Rotork provides critical flow control solutions to hydrogen equipment and valve manufacturers throughout the complete hydrogen supply chain, from water flow into electrolysis skids to the flow of hydrogen to transport. Flow control products include electric, hydraulic, and pneumatic actuators and essential instrumentation such as solenoid valves, switch boxes, needle and ball valves, pressure regulators and filter regulators.
Rotork CVL process control electric actuators were installed on green hydrogen electrolysis skids for a French equipment manufacturer, where they play a critical role in the process control of the feedstock to the electrolyser.
Each electrolysis skid has multiple CVL actuators which regulate the pressure and level of the water at the heart of the process. Hydrogen production through electrolysis requires precise control; any actuator installed would need to provide accurate control, a fail-safe action and a high-duty cycle. The CVL-500 actuators were chosen for their high movement frequency, quick reactivity, and ATEX IIC certification.

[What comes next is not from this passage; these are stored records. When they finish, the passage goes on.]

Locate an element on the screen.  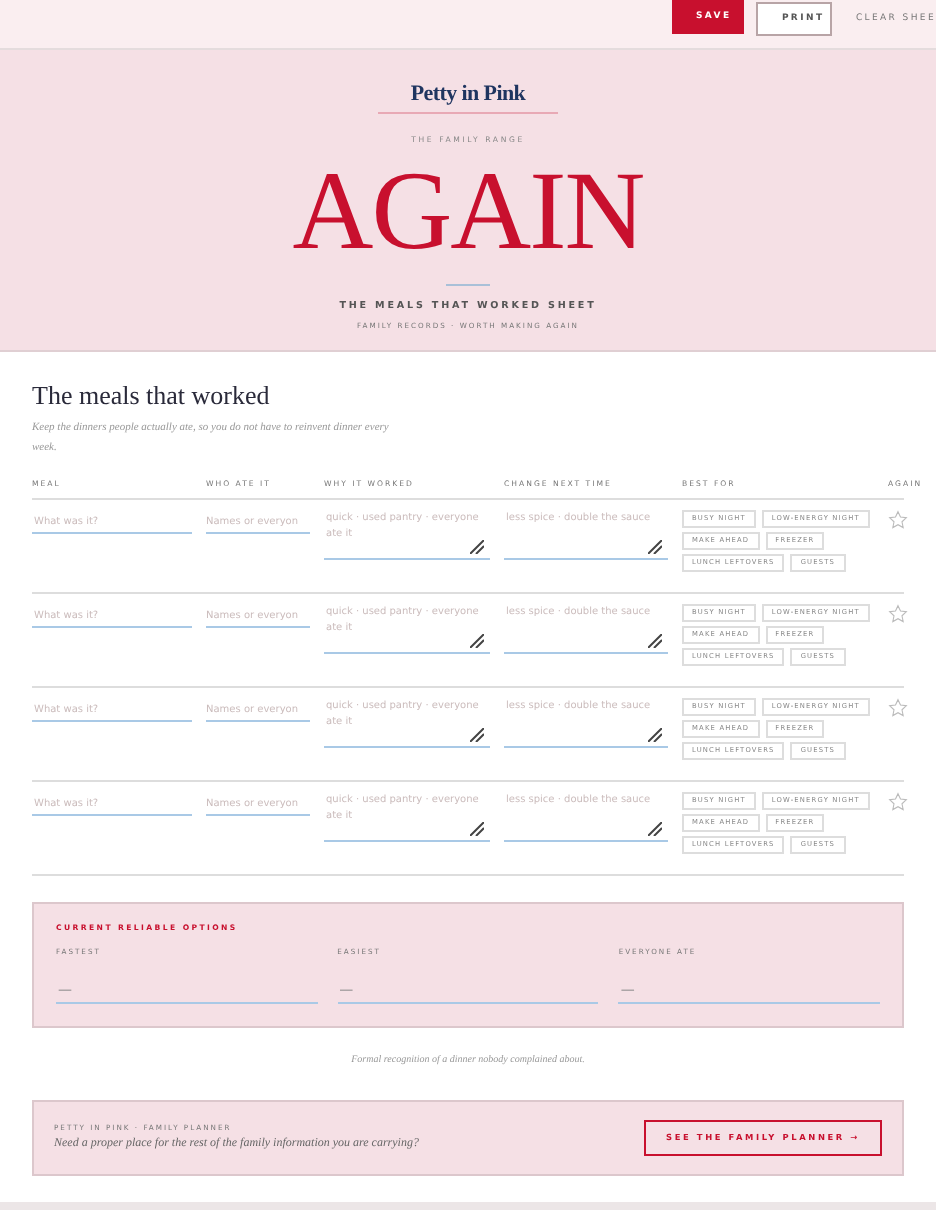
hero-title: AGAIN is located at coordinates (468, 212).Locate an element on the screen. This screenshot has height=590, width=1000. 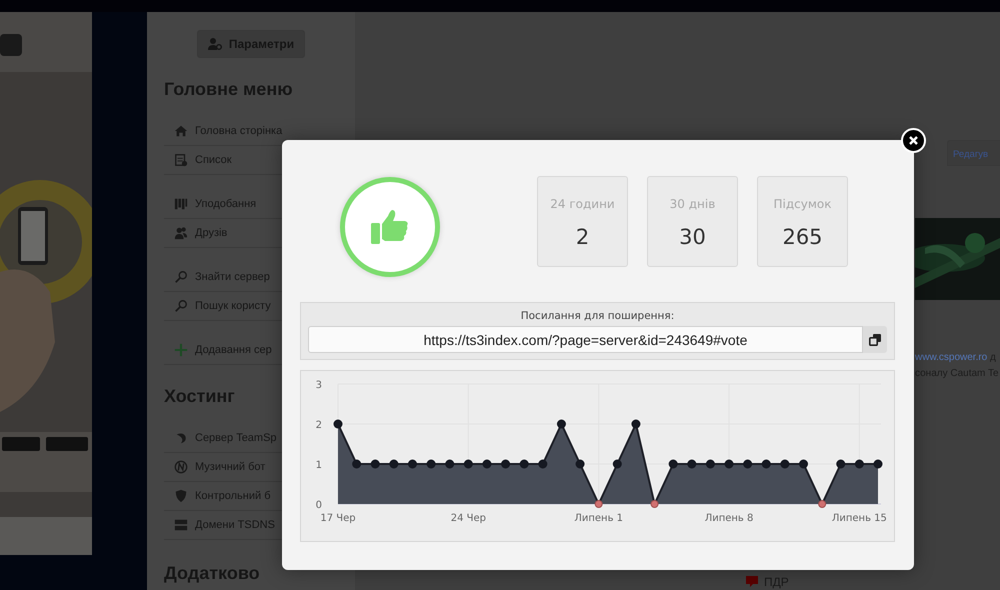
share-link-field: https://ts3index.com/?page=server&id=243649#vote is located at coordinates (586, 340).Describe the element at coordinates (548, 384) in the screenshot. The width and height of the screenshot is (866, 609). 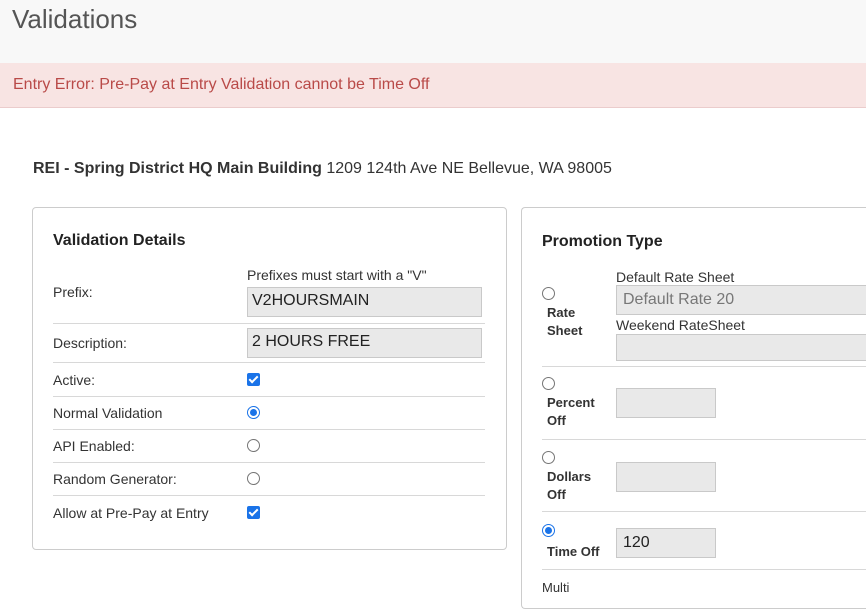
I see `percent-off-radio` at that location.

Green hydrogen has probably the greatest potential as a clean fuel to support the desperately needed global energy transition. However, this sits more on a medium-long-term timeline, and it’s evident that we must also consider other mechanisms to speed up this transition for many reasons. This includes the potential for blue, pink and other possible methods of producing low-carbon hydrogen for industry and all other emerging sectors. In each case, high-performing, critical flow control systems are required to provide safe operation, whilst allowing the equipment manufacturer to standardise, simplify and scale up their technology cost-effectively. This in turn will allow green and other low-carbon hydrogen to be produced cost-competitively in the market and will be the key to success.